| PROBLEM DETAILS |
Among the entries below, please show each line that carries the word "computer".

━━━ RAW DATA

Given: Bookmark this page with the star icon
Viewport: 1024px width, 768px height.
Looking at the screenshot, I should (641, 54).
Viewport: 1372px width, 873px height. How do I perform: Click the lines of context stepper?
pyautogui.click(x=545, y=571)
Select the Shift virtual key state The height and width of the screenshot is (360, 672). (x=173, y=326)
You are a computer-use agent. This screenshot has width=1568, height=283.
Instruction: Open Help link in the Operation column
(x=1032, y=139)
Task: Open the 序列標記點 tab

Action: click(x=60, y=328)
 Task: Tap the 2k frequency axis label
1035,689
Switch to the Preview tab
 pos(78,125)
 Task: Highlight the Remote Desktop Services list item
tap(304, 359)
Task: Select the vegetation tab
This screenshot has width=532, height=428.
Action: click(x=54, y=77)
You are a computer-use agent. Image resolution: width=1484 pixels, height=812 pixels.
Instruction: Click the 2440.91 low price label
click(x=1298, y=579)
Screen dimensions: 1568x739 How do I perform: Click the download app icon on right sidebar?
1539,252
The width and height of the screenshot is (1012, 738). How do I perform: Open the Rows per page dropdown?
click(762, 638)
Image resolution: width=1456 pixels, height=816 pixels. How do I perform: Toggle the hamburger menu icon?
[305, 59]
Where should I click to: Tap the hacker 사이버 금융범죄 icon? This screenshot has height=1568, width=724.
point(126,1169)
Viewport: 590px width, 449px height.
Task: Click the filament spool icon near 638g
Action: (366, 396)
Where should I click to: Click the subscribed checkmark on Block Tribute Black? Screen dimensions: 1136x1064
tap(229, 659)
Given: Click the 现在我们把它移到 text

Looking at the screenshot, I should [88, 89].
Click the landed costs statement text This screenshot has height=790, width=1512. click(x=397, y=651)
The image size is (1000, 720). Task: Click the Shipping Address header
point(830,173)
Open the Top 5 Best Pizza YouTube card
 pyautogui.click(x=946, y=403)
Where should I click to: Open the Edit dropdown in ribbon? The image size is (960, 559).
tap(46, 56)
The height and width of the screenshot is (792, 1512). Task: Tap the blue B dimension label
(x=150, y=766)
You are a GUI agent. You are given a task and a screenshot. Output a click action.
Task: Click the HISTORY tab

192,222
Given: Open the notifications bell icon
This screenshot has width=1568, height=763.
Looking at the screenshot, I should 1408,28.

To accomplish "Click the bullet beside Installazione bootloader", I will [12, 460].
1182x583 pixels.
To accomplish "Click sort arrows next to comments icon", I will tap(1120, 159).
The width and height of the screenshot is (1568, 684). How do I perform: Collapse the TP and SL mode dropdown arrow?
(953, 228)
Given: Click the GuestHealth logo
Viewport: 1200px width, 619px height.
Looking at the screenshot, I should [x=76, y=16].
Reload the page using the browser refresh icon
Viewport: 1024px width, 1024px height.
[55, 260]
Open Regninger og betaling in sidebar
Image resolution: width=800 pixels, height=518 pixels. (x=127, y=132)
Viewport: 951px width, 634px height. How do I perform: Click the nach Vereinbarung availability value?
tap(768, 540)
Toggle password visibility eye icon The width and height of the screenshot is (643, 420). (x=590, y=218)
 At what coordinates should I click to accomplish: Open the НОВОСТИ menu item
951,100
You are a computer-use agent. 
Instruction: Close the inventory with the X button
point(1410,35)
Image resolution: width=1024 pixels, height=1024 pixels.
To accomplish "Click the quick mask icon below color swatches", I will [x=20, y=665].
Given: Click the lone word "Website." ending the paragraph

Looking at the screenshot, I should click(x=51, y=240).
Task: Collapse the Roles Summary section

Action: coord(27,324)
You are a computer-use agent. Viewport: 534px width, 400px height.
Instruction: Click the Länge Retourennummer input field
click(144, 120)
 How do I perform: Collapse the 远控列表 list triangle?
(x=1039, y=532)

━━━━━━

| TASK OUTPUT |
You are a computer-use agent. This screenshot has width=1568, height=283.
You are a computer-use agent. Image resolution: width=1484 pixels, height=812 pixels.
You are a computer-use agent. 
You are a computer-use agent. Viewport: 534px width, 400px height.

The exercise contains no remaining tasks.